The Linux Kernel implements Bad Block Management through the Memory Technology Device (MTD) subsystem and the Unsorted Block Images (UBI) with the following key features:
- Bad Block Table Initialization
- Bad Block Skipping
- All read, write, and erase operations automatically consult the in-memory Bad Block Table before accessing physical blocks.
- The UBI layer maintains the Physical Erase Block (PEB) organization using three Red-Black trees:
- Free Tree: Contains erased, good PEBs available for allocation, sorted by erase count for wear-leveling.
- Used Tree: Contains PEBs currently storing volume data.
- Erroneous Tree: Contains PEBs marked as bad or unreliable.

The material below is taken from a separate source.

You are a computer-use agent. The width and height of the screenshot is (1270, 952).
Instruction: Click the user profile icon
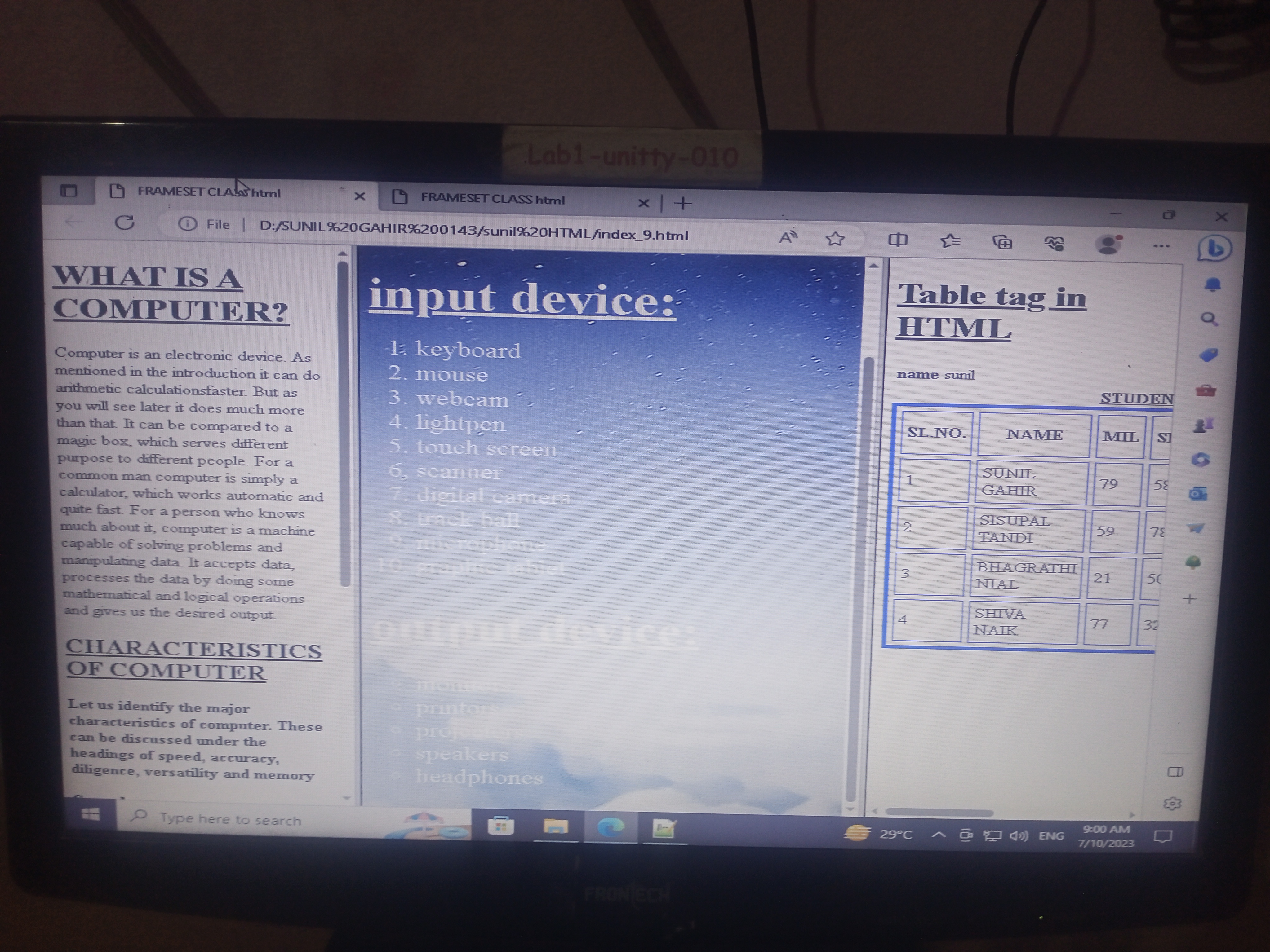pyautogui.click(x=1108, y=245)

- When the UBI layer needs to allocate a block for writing:
- A PEB is selected from the free tree. A PEB is never selected from the erroneous tree.
- The bad block status is verified by querying the BBT through the MTD layer.
- If the block is marked bad, it is removed from the free tree, added to the erroneous tree, and a different PEB is selected.
- The BBT lookup uses efficient bit manipulation for fast access:
- Byte offset in BBT array = PEB number ÷ 4 (since each byte holds four 2-bit entries)
- Bit position within byte = (PEB number mod 4) × 2
- The 2-bit status code is the extracted using the following implementation: (BBT_byte >> bit_position) & 0x03
- When a bad block is encountered during logical-to-physical address translation, the operation automatically skips to the next good block, making bad block avoidance transparent to upper layers.
- Runtime Bad Block Marking
- Program, erase, and read operations are continuously monitored for failure conditions through multiple mechanisms:
- NAND controller status register checking after program and erase operations.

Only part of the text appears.